Opéra, 13 octobre
La dernière décennie a vu s’imposer à la scène la mouture originelle de Boris Godounov, plus ramassée, sans l’acte polonais ni la grande scène finale de la forêt de Kromy. Un choix de nature avant tout financière dans une époque visant à l’économie. C’est donc sous ses oripeaux primitifs que l’ouvrage fait son retour en ouverture de saison de l’Opéra de Lyon, où il n’avait plus été donné depuis vingt-trois ans. En tout point, la version 1869 s’avère un excellent choix face aux options dramaturgiques de Vasily Barkhatov, avant tout préoccupé par le sort du tsar et l’intimité de sa vie familiale, d’où l’invention de ce tsarévitch autiste qui monopolise l’attention de son père au détriment de Xénia, qui choisira la corde pour mettre fin à ses jours au tomber de rideau final. La faille du rejeton fragile sera en outre exploitée par Chouïski finissant par persuader Boris de sa culpabilité dans l’assassinat du tsarévitch Dimitri.

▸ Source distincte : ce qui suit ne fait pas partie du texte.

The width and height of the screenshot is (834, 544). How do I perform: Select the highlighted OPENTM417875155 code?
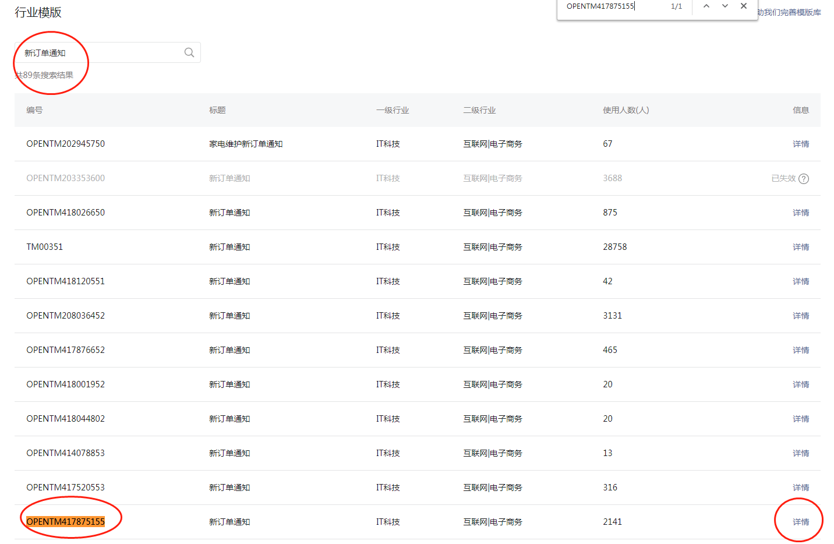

Le peuple est dépeint dans toute son indolence face aux soubresauts politiques, obnubilé avant tout par le contenu de son smartphone. L’imposant décor de plateformes inspirées du Dogville de Lars von Trier tourne vite court, laissant le chœur en carafe tandis que la deuxième partie voit s’y ajouter à l’avant-scène la salle de jeux de l’établissement psychiatrique où est interné Fiodor, invisibilisant la foule de la scène de Saint-Basile. Le metteur en scène se perd en outre dans une accumulation de détails – Pimène à qui l’on refuse la balle de revolver qui lui permettrait de se suicider à l’issue de sa scène initiale, avant de la lui donner une fois sa mission (terrasser le tsar) accomplie – qui ne suffisent pas à faire en soi un spectacle marquant.
Plutôt qu’une ampleur dont l’Orchestre de l’Opéra de Lyon n’a pas les moyens, Vitali Aleksenook expose en plein jour l’étrangeté et les ruptures de la version 1869, jouant la crudité et la corrosion des timbres – un hautbois, une clarinette très verts – tout en accentuant les virages anguleux du premier jet moussorgskien. Le jeune Biélorusse transforme presque la joie populaire du sacre en cérémonie funèbre, avec authentiques cloches orthodoxes et chœur donnant bien davantage le frisson dans les interventions liturgiques mezza voce de la scène de Pimène qu’en ouverture du couronnement, avec ses effectifs allégés, ses voix d’enfants délavées, quand les pupitres masculins – et notamment des ténors vaillants – donnent le change.
La distribution offre des bonheurs divers. Saluons l’Innocent immatériel de Filipp Varik, d’une douceur, d’une lumière de la voix mixte idéales dans un emploi de plus en plus surchanté, et l’épatant Fiodor du contre-ténor au physique adolescent Iurii Iushkevich, à la déclamation châtiée ; nettement moins la Xénia trémulante d’Eva Langeland Gjerde et le Tchelkalov fonctionnel, à court de matière, d’Alexander de Jong. Au premier rang des têtes d’affiche, le Boris de Dmitry Ulyanov, dans la lignée de son Khovanski de Genève la saison dernière (voir O. M. n° 212 p. 60 de mai 2025), explore la richesse psychologique du rôle-titre, d’un impact réel dans les imprécations et la folie, touchant par son humanité dans les passages en dialogue où l’intonation plafonne dès lors que la pleine voix n’est pas convoquée.
Maxim Kuzmin-Karavaev fait un Pimène sans les stigmates du grand âge, humaniste, un starets d’une ferveur de la phrase et d’une carté remarquables. Contraste parfait avec le Varlaam truculent, nasillard mais bien timbré – sinon toujours excellent rythmicien – de David Leigh. Les ténors, enfin, ne sont pas en reste, Mihails Čuļpajevs faisant briller son émission conquérante en Grigori, tandis que Sergey Polyakov, en manque de perfidie, campe un Chouïski dont le récit du meurtre du tsarévitch Dimitri aura rarement connu de telles pointes d’héroïsme.